What this task involves:
Carry on the text about the prostate cancer radiation trial from where it stops, adding a few sentences in the same style.

Text shown:
Both groups of patients received equal amounts of radiation: 50 Gy delivered to the pelvis over 5 weeks, 5 days per week, plus 20 Gy in 2 weeks as a prostatic boost.

Dr. Bolla shared his preliminary results at the Sonoma Conference suggesting that at a median follow-up of 33 months, patients who received goserelin at the onset of external irradiation had improved local control and survival. Subsequent publication in the New England Journal of Medicine (Vol. 337, No. 5) shows that these improvements were borne out at 45-months’ follow-up:

  • The overall 5-year survival rate among those treated with goserelin in addition to radiotherapy (combined therapy) was 79%, compared to an overall 5-year survival rate of 62% for those treated with radiotherapy alone.

  • Among those who did survive for 5 years, 85% of patients receiving combined therapy were disease-free, compared to 48% of those receiving radiotherapy alone.

  • The 5-year local control rate was 97% in the combined treatment group, compared to 77% in the radiotherapy alone group. “Local control was clinically defined, which is not sufficient,” Dr. Bolla admitted. “But we were reluctant to ask patients to receive a second biopsy because we have to take into account the [effect on] quality of life.”

  • The time until the first treatment failure after a biologic response averaged 6.6 years for the combined treatment group, compared to 4.4 years for the radiotherapy only group.

  • The 5-year failure-free rate after biologic response was 81% for the combined treatment group, compared to 43% for the radiotherapy only group.

  • There were 35 deaths in the combined treatment group (6 attributed to prostate cancer) and 58 in the radiotherapy only group (26 attributed to prostate cancer).

Record set:

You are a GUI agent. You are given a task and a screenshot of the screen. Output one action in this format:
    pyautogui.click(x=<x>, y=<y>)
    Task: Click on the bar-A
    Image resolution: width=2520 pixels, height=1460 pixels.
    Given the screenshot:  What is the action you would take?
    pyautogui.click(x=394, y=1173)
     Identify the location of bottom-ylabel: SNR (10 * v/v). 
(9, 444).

Task answer:
  • In the combined treatment group, 20 patients showed disease progression, compared to 78 in the radiotherapy group. For 56 of those individuals (72%) in the radiotherapy only group, treatment given after disease progression included goserelin.

Patient Characteristics and Evaluation

To be eligible, a patient had to have no previous treatment for prostate cancer and be under 80 years of age. A total of 415 patients were originally enrolled in the study, ranging in age from 51 to 80, with a median age of 71. Data on 401 patents were available for analysis. Those accepted had histologically proven adenocarcinoma of the prostate that was:

  • intracapsular or confined to the gland (T1 or T2), with no detectable involvement of regional lymph nodes (NO-X), and a World Health Organization (WHO) histologic grade of 3;
  • and/or prostate cancer of any histologic grade that extended beyond the capsule (T3) or infiltrated surrounding structures (T4) without involving regional lymph nodes.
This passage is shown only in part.